Quid si l’inflation perdure? “Le raisonnement est le même, du moins en ce qui concerne la part des postes de dépenses dans le budget global, assure Frederic Vermeulen. Ceci dit, le risque de changement au sein des catégories est réel. Les consommateurs se mettront en quête de panneaux solaires et d’alternatives moins énergivores. Du côté de la production également, des changements sont à prévoir. La Russie et l’Ukraine sont les greniers à grain du monde. Par exemple, si l’importation de ces pays diminue, la culture de variétés céréalières locales pourrait redevenir financièrement intéressante et de nouveaux produits pourraient voir le jour. La crise du pétrole des années 1970 a conduit à la création de modèles de voitures nettement plus sobres.”
Malaika Brengman corrobore. “La consommation consciente, telle que les vêtements de seconde main et l’agriculture locale, était déjà une tendance bien établie. Ce genre de tendance a souvent une dimension non financière également, par exemple la prise de conscience accrue des problèmes climatiques ou des conditions de travail dans lesquelles les produits sont fabriqués. Mais une inflation persistante peut avoir un effet accélérateur.”
Prix durablement élevés
Les prix resteront-ils élevés? Ceux de l’énergie, certainement, affirme Johan Albrecht, professeur d’économie à l’UGent. “C’est tout sauf une onde de choc de courte durée. La hausse des prix n’est pas due uniquement à l’invasion de l’Ukraine mais à un concours de circonstances qui trouvent leur origine dans la pandémie principalement et qui risquent bien de perdurer.”
Le prix du gaz est resté stable voire en légère baisse pendant 10 ans, rappelle Johan Albrecht: “Après la crise du pétrole des années 1970, le gaz, moins polluant que le charbon, coïncidait parfaitement avec les stratégies de diversification. La préoccupation accrue pour le climat rendait le secteur attrayant. La multiplication des producteurs et des fournisseurs a donc eu pour effet d’accroître l’offre et de faire baisser les prix.”
Mais la crise du coronavirus a tout chamboulé. “L’année 2020 a été catastrophique pour le secteur. Quantité de projets et d’investissements ont été supprimés. Mais la mise à l’arrêt de l’économie a été bien plus courte que prévu et quand la demande mondiale d’énergie est repartie à la hausse, l’offre n’arrivait pas à suivre. A cela s’ajoutent quelques phénomènes météorologiques extrêmes en Amérique et en Asie. Le quadruplement du prix du gaz par rapport à l’an dernier est donc dû à la combinaison inédite de l’invasion russe et de plusieurs facteurs structurels.”

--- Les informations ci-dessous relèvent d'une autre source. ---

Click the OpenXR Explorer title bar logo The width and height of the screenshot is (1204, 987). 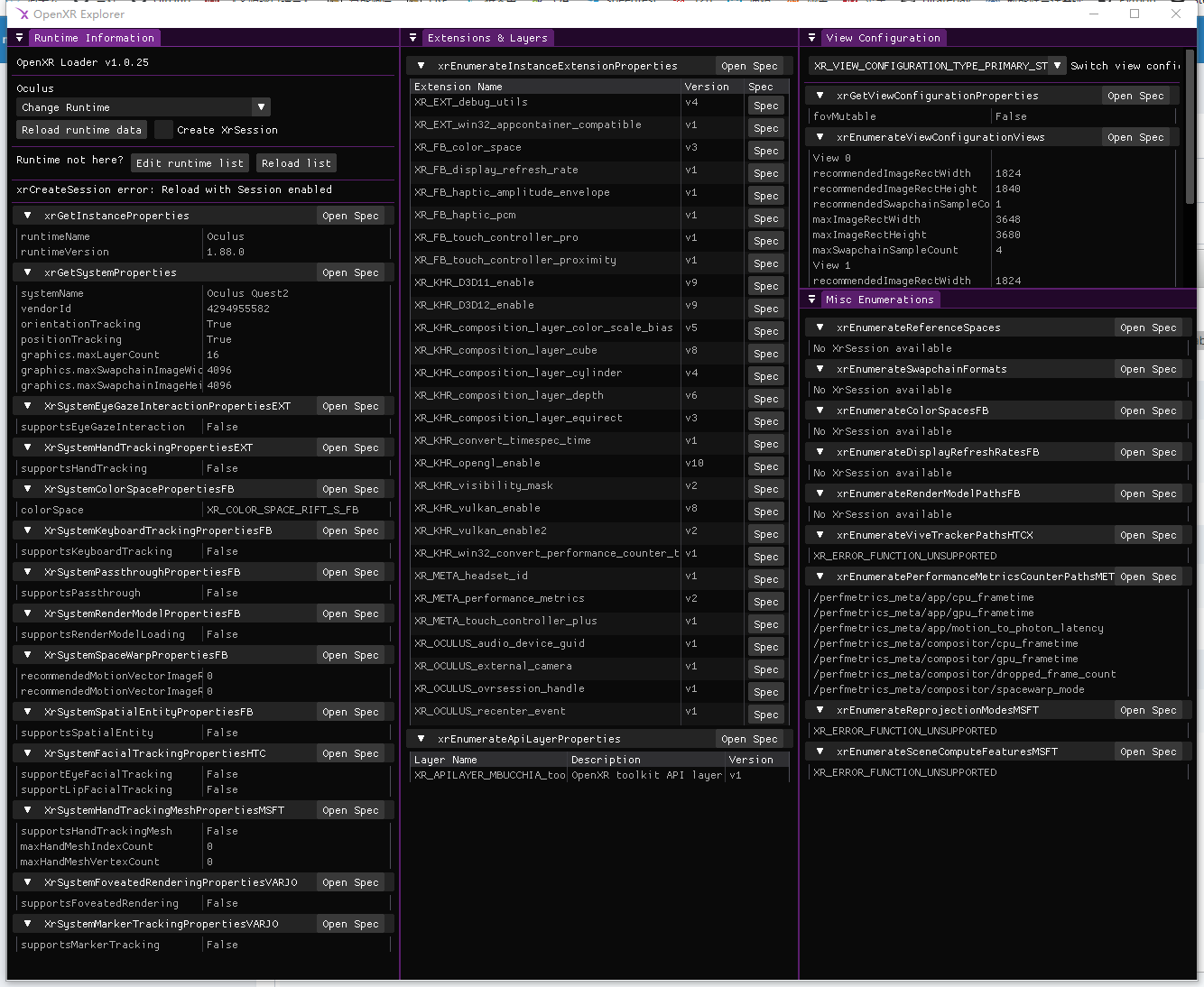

Danger pour l’horeca et le tourisme
Pour mettre un terme à sa dépendance du gaz russe, l’Europe doit relever un défi de taille, celui de l’énergie abordable, poursuit Johan Albrecht: “Mais nous ne cueillerons les fruits de cette politique que dans quelques années.”

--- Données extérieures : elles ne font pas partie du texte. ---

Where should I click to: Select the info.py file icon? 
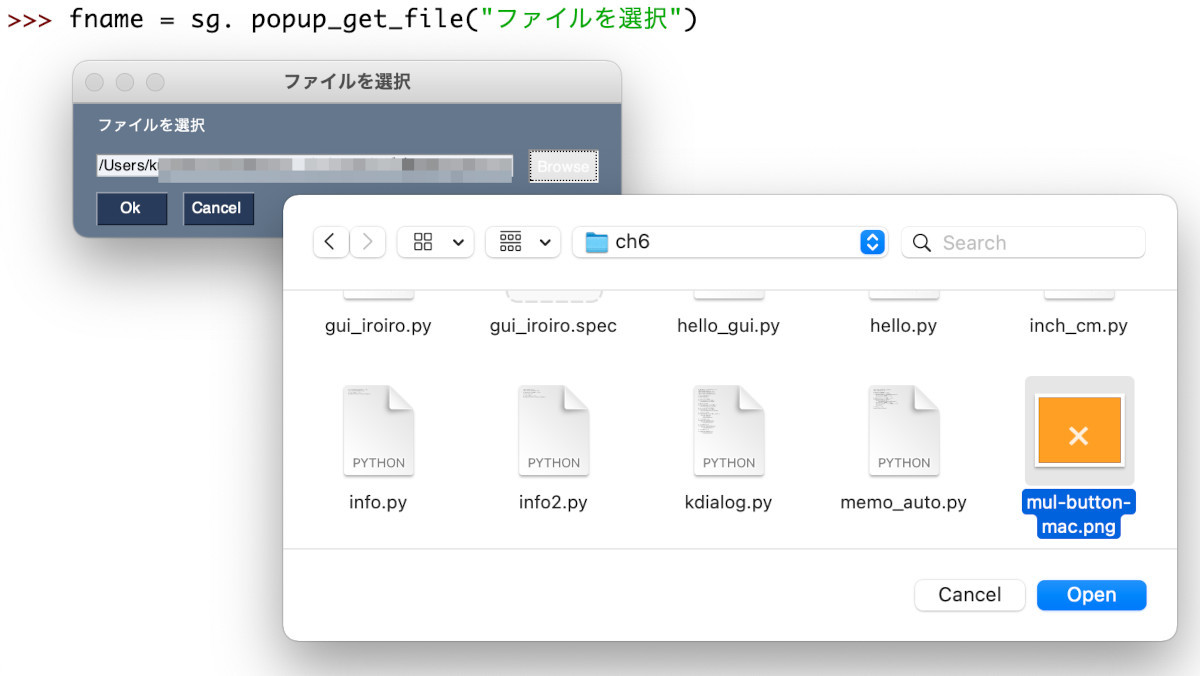click(378, 431)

D’autant qu’à ses yeux, la comparaison avec la crise du pétrole des années 1970 ne tient pas totalement la route, “A l’époque, il n’y avait pour ainsi dire qu’un seul problème majeur: la crainte d’une diminution structurelle de la production pétrolière au Proche-Orient, tempère Johan Albrecht. A la cherté actuelle de l’énergie s’ajoutent d’autres problèmes économiques, comme la déficience des chaînes d’approvisionnement, le manque d’investissements en 2019 et 2020, la pénurie générale de matières premières. Si le consommateur se met à épargner de façon structurelle sur les dépenses non indispensables, l’horeca et le secteur touristique risquent de replonger. Il est possible de transformer cette crise en opportunité mais il faut aussi veiller à ce qu’elle ne devienne pas trop pénible à court terme.”